Reading passage:
Elon Musk: Tesla, SpaceX, and the Quest for a Fantastic Future
Ecco, 2015. $28.99, 400 pages.
U.S. senators remain split in 2015—they still cannot agree that humans have played a role in climate change, even with decades to absorb NASA’s ’88 congressional testimony to that effect. So it’s not news when a recent Harris poll reveals that nine out of ten Americans consider Washington out of touch, particularly when the report also states that more than half the country feels we should broaden our focus on the environment.
What is surprising? A private-sector industrialist in America is poised to fill this leadership vacuum. The titan in the clutch is Elon Musk, the storied entrepreneur and sustainability engineer now at the helm of Tesla, SpaceX, and SolarCity.
Journalist Ashlee Vance’s biography Elon Musk: Tesla, SpaceX, and the Quest for a Fantastic Future begins with the well-trodden territory of Musk’s childhood in South Africa (“It was just like nonstop horrible”), his teenage flight to Canada, where he worked the requisite odd jobs (cutting logs, cleaning boilers), and his early Silicon Valley startup ventures with his brother Kimbal (a singular constant, present in boardrooms, control rooms, and holiday lanais alike).

Collected data:
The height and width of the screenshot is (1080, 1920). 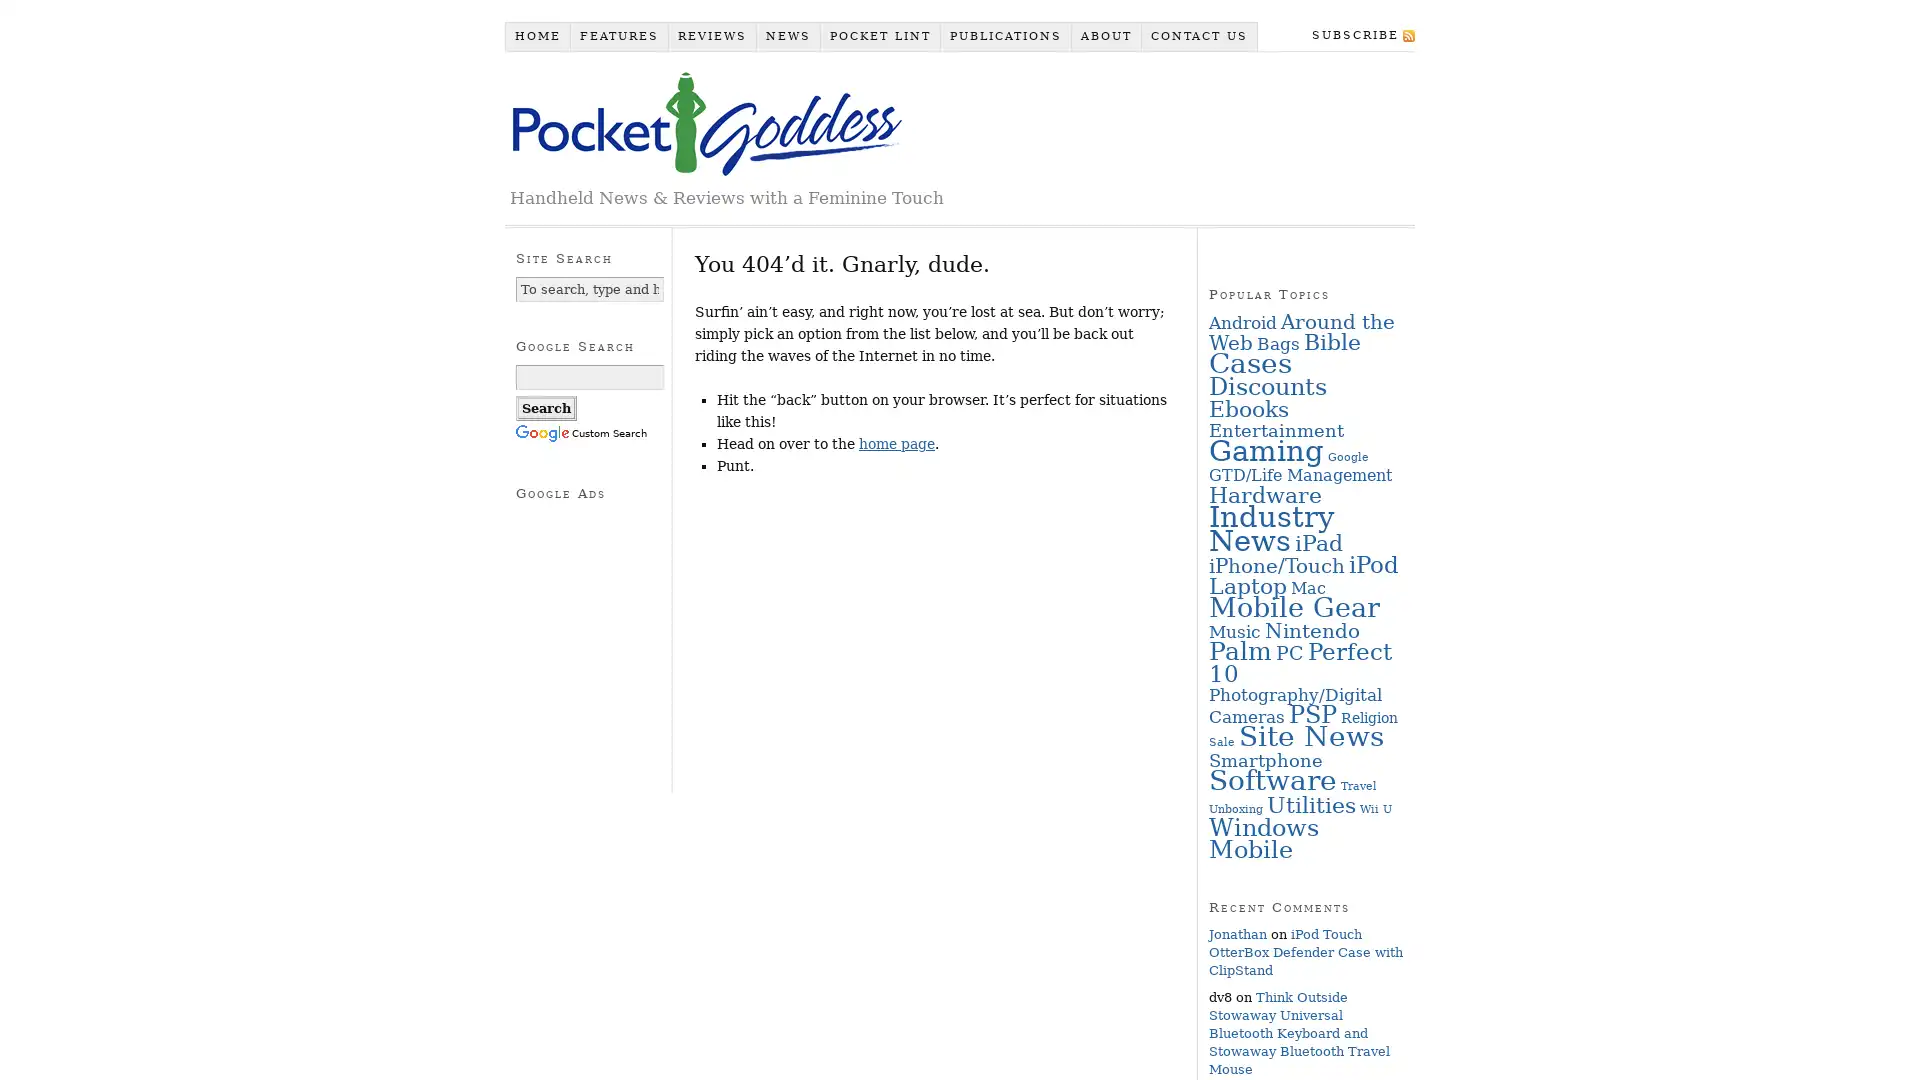 What do you see at coordinates (546, 407) in the screenshot?
I see `Search` at bounding box center [546, 407].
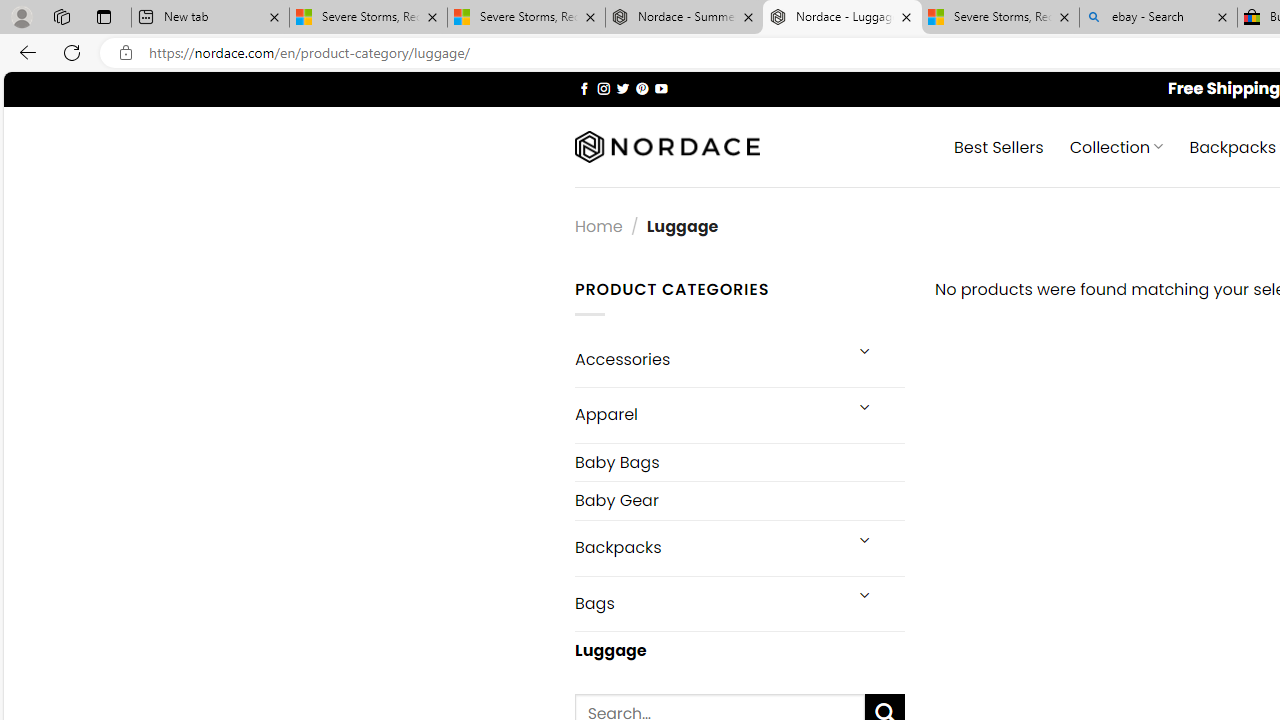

The task:
In the book review above, what odd jobs did Musk take on after moving to Canada as a teenager?

Response to the exercise:
Cutting logs and cleaning boilers.